SET TASK 1. From the passage on the surface force apparatus below, copy the stretch from "The surface force" through "Australian National University.".
SET TASK 2. Translate this sentence from the passage on the surface force apparatus below into Spanish: "One surface is held by a cantilevered spring, and the deflection of the spring is used to calculate the force being exerted."

[START OF SELECTED TEXT]

The surface force apparatus (SFA) is a scientific instrument and technique pioneered by D. Tabor, R.H.S. Winterton, J.N. Israelachvili in the early 1970s at Cambridge University. By the mid-70's Israelachvili had adapted the original design to operate in liquids, notably aqueous solutions, while at the Australian National University.
In this instrument, two surfaces are carefully moved towards and retracted from one another, all the while measuring their interaction force. One surface is held by a cantilevered spring, and the deflection of the spring is used to calculate the force being exerted. This technique uses piezoelectric positioning elements (in addition to conventional motors for coarse adjustments), and senses the distance between the surfaces using optical interferometry. Using these sensitive elements, the device can resolve distances to within 0.1 nanometer, and forces at the 10–8 N level. This extremely sensitive technique can be used to measure electrostatic forces, elusive van der Waals forces, and even hydration or solvation forces. SFA is in some ways similar to using an atomic force microscope to measure interaction between a tip (or molecule adsorbed onto the tip) and a surface. The SFA, however, is more ideally suited to measuring surface-surface interactions, and can measure much longer-range forces more accurately. The SFA technique is quite demanding, however, and only a handful of labs worldwide have functional instruments.

[END OF SELECTED TEXT]
[START OF SOURCE DATA]

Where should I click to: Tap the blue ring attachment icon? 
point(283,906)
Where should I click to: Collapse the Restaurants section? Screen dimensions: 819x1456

[END OF SOURCE DATA]

FINAL RESULT 1.
The surface force apparatus (SFA) is a scientific instrument and technique pioneered by D. Tabor, R.H.S. Winterton, J.N. Israelachvili in the early 1970s at Cambridge University. By the mid-70's Israelachvili had adapted the original design to operate in liquids, notably aqueous solutions, while at the Australian National University.

FINAL RESULT 2. Una de las superficies se sostiene mediante un resorte en voladizo, y la deflexión del resorte se utiliza para calcular la fuerza que se ejerce.